Copy each line below that includes "toolbar".

##### SOURCE MATERIAL #####

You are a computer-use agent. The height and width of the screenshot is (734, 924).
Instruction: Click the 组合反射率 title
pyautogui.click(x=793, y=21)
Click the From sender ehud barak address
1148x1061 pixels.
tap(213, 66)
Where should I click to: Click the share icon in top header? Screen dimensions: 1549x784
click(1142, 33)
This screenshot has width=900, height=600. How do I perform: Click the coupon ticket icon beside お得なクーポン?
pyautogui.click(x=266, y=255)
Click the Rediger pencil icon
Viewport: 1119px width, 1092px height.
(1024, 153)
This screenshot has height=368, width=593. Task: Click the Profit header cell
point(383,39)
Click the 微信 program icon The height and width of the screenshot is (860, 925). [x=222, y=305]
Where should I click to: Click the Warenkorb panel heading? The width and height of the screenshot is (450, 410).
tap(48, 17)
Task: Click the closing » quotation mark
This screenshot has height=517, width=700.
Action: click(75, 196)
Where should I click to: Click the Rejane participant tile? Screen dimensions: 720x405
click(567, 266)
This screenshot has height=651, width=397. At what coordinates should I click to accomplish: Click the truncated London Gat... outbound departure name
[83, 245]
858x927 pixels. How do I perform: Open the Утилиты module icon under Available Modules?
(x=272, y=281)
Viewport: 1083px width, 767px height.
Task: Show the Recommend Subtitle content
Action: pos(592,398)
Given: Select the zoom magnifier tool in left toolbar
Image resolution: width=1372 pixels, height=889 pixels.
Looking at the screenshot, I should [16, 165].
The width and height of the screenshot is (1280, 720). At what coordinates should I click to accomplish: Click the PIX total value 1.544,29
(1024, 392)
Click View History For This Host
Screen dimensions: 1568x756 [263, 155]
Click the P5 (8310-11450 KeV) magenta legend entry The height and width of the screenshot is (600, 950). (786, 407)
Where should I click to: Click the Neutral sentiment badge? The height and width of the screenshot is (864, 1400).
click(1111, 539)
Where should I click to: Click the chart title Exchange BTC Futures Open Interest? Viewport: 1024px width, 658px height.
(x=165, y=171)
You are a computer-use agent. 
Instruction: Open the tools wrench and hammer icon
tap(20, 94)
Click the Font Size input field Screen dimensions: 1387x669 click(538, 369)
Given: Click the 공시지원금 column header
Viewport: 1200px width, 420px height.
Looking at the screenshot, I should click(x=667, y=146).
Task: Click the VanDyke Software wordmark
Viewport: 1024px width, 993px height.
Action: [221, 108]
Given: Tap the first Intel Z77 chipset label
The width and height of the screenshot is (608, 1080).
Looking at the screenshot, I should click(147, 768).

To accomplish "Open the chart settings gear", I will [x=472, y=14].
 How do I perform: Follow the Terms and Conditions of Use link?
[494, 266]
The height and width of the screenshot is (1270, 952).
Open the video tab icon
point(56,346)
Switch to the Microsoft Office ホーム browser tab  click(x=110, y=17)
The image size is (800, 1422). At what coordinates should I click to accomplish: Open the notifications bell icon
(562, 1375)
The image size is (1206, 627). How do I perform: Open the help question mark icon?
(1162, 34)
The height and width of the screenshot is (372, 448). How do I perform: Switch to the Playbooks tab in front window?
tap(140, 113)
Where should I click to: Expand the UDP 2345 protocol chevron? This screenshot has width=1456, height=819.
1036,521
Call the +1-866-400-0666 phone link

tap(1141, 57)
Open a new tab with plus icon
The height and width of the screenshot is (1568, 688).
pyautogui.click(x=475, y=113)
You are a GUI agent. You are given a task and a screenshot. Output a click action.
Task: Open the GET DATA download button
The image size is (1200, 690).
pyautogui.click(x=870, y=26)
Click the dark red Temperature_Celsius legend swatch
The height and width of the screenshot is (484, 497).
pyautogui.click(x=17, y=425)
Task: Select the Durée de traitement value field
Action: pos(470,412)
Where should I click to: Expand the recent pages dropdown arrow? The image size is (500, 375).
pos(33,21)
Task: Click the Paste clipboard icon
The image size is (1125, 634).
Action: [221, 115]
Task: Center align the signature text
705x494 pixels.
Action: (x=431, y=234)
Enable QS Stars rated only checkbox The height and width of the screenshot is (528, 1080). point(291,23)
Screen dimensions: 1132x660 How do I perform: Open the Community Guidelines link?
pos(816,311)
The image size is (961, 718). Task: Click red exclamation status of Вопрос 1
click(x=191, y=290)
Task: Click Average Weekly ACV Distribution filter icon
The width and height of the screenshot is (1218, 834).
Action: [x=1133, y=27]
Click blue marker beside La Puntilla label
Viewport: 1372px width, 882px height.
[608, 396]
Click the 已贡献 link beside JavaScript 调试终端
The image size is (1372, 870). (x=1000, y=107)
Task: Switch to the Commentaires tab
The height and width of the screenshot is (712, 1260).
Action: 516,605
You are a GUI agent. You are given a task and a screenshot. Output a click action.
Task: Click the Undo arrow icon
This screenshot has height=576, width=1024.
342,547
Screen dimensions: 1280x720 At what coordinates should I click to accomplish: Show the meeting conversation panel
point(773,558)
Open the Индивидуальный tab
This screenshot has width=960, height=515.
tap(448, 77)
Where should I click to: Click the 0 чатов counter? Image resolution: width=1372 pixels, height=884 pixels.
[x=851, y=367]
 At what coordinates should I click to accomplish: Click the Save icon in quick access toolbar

#####

__EXERCISE RESULT__.
Given: Select the zoom magnifier tool in left toolbar
 At what coordinates should I click to accomplish: Click the Save icon in quick access toolbar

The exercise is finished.